Prosecutors believed that one man, Michael Jacques, had used cell phones and his home and work computers to create multiple characters, whom he put forth as members of a powerful organization. Communicating through them with a child he knew, investigators said, Jacques convinced the girl, from the age of nine, to volunteer as his sex slave for fear of having her family killed. The fake organization became an integral part of her life for years.

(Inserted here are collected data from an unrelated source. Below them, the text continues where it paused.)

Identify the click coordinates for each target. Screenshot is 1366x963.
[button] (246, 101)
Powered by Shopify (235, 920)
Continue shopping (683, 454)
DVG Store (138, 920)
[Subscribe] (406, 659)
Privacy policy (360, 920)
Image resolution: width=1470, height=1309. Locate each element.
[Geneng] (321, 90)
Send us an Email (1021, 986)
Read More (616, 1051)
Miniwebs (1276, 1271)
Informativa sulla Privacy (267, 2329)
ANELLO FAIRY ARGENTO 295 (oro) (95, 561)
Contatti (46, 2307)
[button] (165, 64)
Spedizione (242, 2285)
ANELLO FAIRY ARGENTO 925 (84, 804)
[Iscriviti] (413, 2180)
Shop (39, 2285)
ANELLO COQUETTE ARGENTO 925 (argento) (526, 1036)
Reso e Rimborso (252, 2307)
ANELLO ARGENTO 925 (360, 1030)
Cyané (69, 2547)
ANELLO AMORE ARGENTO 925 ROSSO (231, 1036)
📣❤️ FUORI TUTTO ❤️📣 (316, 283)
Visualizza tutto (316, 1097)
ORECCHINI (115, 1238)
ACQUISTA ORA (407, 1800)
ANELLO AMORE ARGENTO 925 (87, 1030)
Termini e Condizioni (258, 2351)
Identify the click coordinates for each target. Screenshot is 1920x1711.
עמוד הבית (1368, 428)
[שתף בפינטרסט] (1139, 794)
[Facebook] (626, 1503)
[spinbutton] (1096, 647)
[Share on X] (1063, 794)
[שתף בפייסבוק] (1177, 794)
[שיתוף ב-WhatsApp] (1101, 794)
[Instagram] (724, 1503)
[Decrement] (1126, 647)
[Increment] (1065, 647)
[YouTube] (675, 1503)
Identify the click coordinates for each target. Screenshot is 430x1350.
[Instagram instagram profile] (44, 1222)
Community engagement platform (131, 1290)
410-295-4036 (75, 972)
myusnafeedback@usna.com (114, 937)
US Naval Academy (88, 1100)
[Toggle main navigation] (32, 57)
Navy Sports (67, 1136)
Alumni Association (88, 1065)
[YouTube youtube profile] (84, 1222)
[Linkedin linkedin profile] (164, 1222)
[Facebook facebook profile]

When the child became a young teen, Jacques turned his attention to his 12-year-old niece, Brooke Bennett. Prosecutors said he used the fake organization to convince the first girl that Bennett was a threat. He persuaded the girl to help lure Bennett into a situation where she could be abducted and killed.
When police questioned the first girl, she told them she had received paper letters from the organization, introducing itself and claiming responsibility when she came home one night to find a pet dog hanged. But those pieces of paper were long gone.
What remained were digital records on Jacques’ computer, in email services and in business records. Slowly and painfully, police were able to use those records to free Jacques’ young accomplice of the delusion that the organization existed.
A civilian computer professor and a police trooper specializing in computer forensics formed the core of the small state’s multi-agency team for the work, and the FBI took on some out-of-state tasks.
In time, the computer evidence filled the bulk of a 60-page prosecution document filed with the court this year, supplemented by physical evidence, all the bits and pieces placed in a cohesive narrative.
Some of the jewels: “organization” email accounts accessed from an IP address in Denton, Texas, at a time when Jacques was on a work visit there; patterns of accessing more than one of those email accounts in quick succession from the same locations; and a data fragment on Jacques’ laptop reading, “To put it bluntly, Miss Bennett will cease to exist…You will not be required to participate in the actual termination, but you will participate in events leading up to it.”
The computer investigation was “spectacular,” said Nolan, the assistant U.S. attorney in Vermont who oversaw that part of the case. “They did everything right.” He was ready to take the case to trial and seek the death penalty.
But to help a jury understand the computer evidence, he also needed the testimony of the ravaged girl, who desperately wanted to avoid appearing in court.
Jacques was allowed to plead guilty. In May he was sentenced to life in prison plus 70 years, with no possibility of parole.
“Nothing’s a silver bullet,” said Nolan.